▶ Problem details:
From the entries below, retype only the lines from the one with "NOT Sale Items (98, 69)" through the one with "New Arrival (703, 26)", exactly as written.

▶ Excerpted records:

>>>>>

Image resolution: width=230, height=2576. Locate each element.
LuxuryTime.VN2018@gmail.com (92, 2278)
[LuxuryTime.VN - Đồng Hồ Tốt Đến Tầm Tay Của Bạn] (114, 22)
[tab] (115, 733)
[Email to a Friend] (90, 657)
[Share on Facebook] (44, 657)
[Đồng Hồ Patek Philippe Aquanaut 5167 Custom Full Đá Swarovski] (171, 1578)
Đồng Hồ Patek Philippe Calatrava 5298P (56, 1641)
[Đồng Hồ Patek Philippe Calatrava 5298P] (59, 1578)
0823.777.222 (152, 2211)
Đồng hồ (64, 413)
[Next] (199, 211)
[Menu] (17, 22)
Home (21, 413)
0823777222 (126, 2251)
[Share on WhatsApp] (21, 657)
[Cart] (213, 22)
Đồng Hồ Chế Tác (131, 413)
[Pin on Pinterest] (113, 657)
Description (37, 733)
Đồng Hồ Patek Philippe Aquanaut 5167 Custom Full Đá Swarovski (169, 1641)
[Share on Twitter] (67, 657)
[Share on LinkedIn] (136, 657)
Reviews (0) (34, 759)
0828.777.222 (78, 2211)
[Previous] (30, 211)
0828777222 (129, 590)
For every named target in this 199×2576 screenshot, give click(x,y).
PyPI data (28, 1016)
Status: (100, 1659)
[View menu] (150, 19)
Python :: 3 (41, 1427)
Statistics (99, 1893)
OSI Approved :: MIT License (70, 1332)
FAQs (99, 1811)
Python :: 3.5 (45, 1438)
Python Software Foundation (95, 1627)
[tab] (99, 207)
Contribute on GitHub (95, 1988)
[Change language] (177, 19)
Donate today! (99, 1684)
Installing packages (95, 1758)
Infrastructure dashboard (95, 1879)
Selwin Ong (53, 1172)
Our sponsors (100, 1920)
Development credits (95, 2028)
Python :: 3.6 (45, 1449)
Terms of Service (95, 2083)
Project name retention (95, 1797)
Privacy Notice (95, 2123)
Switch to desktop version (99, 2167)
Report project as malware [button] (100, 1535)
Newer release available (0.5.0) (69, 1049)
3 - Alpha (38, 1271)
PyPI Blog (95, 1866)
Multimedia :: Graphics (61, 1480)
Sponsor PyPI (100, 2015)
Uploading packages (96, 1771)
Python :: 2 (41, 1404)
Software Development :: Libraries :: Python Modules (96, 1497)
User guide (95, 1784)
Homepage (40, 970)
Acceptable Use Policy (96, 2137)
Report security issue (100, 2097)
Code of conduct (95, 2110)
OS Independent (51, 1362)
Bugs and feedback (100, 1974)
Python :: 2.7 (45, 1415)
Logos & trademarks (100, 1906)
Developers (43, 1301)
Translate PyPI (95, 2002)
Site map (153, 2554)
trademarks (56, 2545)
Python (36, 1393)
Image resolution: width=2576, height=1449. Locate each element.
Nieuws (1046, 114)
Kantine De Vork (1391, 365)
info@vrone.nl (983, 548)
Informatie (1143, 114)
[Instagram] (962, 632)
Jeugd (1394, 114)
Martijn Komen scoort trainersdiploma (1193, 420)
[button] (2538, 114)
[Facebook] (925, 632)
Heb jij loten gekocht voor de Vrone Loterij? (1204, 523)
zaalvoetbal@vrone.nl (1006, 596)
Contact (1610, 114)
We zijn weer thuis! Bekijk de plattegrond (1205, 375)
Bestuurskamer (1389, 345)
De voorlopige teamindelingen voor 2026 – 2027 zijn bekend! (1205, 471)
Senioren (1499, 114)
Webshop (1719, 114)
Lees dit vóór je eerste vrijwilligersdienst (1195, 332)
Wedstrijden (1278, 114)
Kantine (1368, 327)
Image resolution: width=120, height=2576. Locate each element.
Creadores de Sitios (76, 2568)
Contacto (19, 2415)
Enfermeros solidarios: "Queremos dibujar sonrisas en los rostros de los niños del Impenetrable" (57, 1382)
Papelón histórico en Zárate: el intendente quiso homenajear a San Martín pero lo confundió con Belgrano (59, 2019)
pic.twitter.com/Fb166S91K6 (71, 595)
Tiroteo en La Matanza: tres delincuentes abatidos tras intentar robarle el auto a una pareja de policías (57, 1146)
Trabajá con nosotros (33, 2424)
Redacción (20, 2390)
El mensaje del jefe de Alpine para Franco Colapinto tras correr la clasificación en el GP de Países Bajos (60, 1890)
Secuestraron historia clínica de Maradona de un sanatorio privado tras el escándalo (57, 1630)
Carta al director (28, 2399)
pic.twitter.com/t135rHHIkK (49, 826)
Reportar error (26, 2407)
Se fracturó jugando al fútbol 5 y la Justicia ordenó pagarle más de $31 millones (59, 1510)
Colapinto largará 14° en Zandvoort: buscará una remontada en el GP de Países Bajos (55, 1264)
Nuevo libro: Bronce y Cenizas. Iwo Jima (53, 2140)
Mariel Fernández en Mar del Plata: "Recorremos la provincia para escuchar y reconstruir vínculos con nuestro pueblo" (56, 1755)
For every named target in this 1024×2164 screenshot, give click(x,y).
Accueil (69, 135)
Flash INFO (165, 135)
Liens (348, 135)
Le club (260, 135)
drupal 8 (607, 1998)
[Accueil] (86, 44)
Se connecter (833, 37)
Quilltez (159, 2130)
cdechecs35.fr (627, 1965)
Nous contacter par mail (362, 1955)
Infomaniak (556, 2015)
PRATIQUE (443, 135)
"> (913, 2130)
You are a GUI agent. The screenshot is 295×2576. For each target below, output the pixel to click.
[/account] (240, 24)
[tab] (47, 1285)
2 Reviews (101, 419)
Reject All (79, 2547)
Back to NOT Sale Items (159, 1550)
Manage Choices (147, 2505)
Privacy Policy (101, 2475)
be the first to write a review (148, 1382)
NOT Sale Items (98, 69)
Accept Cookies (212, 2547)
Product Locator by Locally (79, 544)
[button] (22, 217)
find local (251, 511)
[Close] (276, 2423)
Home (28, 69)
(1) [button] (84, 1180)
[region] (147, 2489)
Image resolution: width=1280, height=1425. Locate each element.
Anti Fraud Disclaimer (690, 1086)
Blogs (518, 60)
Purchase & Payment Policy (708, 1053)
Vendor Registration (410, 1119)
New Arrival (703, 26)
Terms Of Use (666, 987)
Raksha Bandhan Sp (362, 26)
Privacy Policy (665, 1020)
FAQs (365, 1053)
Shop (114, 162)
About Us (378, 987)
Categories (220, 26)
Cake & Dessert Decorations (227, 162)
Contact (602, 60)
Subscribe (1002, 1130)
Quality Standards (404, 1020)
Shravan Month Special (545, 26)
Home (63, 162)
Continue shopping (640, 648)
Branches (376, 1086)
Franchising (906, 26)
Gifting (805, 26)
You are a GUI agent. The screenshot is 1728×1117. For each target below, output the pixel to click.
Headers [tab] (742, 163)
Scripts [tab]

<<<<<

▶ Answer box:
NOT Sale Items (98, 69)
Accept Cookies (212, 2547)
Product Locator by Locally (79, 544)
[button] (22, 217)
find local (251, 511)
[Close] (276, 2423)
Home (28, 69)
(1) [button] (84, 1180)
[region] (147, 2489)
Image resolution: width=1280, height=1425. Locate each element.
Anti Fraud Disclaimer (690, 1086)
Blogs (518, 60)
Purchase & Payment Policy (708, 1053)
Vendor Registration (410, 1119)
New Arrival (703, 26)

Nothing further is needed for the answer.